Many towns are engaging in some type of redevelopment or another. And many are touting that it’s being based on Smart Growth Development. While this type of development is being implemented, no one is questioning its validity.
So, what is Smart Growth? And is it really all that smart?
Smart Growth development is a centralized land-use policy whose mission is to curb “suburban sprawl.” In order to do that, the Smart Growth model of development is multi-use properties. That is, retail on the bottom and apartments on top. Some refer to this type of development as “stack ‘em and pack ‘em” housing. These developments are built along transit lines, since that meets the other criteria of Smart Growth, to create pedestrian villages which extremely limit car use.
In the early days of our country, transportation was very limited. This is why cities were the place to be. It’s where commerce took place.
As our choices in transportation became better, people realized they would like to live outside the city limits and actually own a piece of property. In the suburbs, they could have a one family home with a private outdoor space and some distance between their neighbors.
Companies then began moving their locations to the suburbs where more people were living.

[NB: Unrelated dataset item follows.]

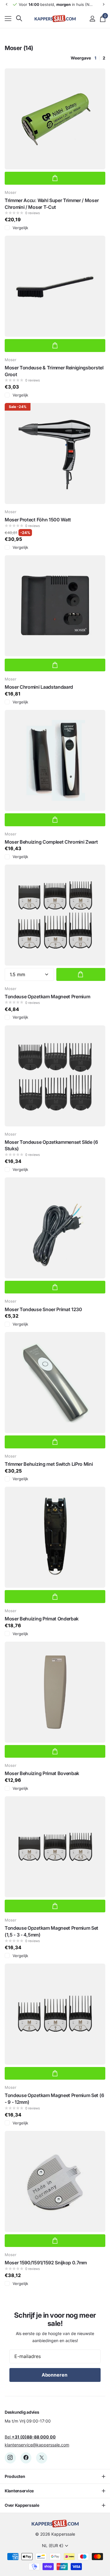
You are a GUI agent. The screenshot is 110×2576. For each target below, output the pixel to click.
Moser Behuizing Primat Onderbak (42, 1619)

But to some, the idea of moving to the suburbs and having more than an acre of land is unconscionable and unnecessary. But according to whose value system? And the implication of calling it “smart” implies that government bureaucrats are the all-knowing experts about how the rest of us should live.
But are Americans really ready to embrace high-density living?
The goals of Smart Growth are to control urban boundaries, reduce pollution and promote mass transit - all of which go against our American values of the right to own property, to live in the house and location of our choice and the ability to move about freely – not according to a transit schedule.
National Geographic recently did a cover story on “The City’s Solutions to Earth’s Problems.” Do you really solve environmental issues by forcing millions of people to live in densely populated urban areas? Here’s their claim: “City dwellers tread lightly: their roads, sewers and power lines are shorter. Their apartments take less energy to heat and cool. Most important, they drive less.”
While Smart Growth advocates are completely concerned about congestion on the streets, they don’t seem to care about the people who are living in congested apartment buildings and all that brings with it. More people in a congested, dense area mean more noise, more garbage, more pollution and more crime. They have also left out the impact it places on local services –police, fire and the school system. How do you properly educate the increased amounts of students in the public school system?
Washington Township in Warren County had to address this exact problem. While town officials embraced the idea of Smart Growth, they never took into consideration the unintended consequences, which are overflowing schools, skyrocketing property taxes and main streets that are congested. They’ve had to turn trailers into school rooms, build a high school and expand two of its three other schools. Not only that, most of the town does not get the benefits of a pedestrian friendly concept since the majority of residents live outside the developed area. In 2007, they were looking at eminent domain to seize property to prevent developers from buying it and building more apartment buildings.
As this agenda has been forced upon us, none of their goals have been achieved. What they set out to solve has been made worse.
First, if you limit people’s choices of where they can live, Smart Growth will actually end up driving up the cost of housing. There will be less affordable one family homes. Less housing logically leads to expensive housing.
Secondly, this development has also failed to reduce pollution. As more people are living in densely populated cities, it only follows logic that pollution would be worse in these over-crowded urban areas. One needs only to think of Los Angeles and its major traffic and smog issue. The reality is, while some people may drive less, there’s plenty who are still driving. On top of that, add the increased amounts of garbage and noise pollution. Has anyone walked on a NYC street the night before a garbage pickup? Smells wonderful, looks wonderful and it brings out the best in urban wildlife.
We Americans are not giving up our cars. We like the freedom of car ownership and the ability to go where we want, when we want.
More importantly, we are not giving up our right to own property – the cornerstone of freedom – to live in an apartment building that houses hundreds of other people.
To all those Smart Growth advocates who think city living with no personal outdoor space, crowded subways, crowded streets, garbage, noise pollution and crime is the way to live, I challenge you to sell your home in the suburbs and join the masses in the city.
For those of you who enjoy home ownership, a backyard and a car - stand your ground!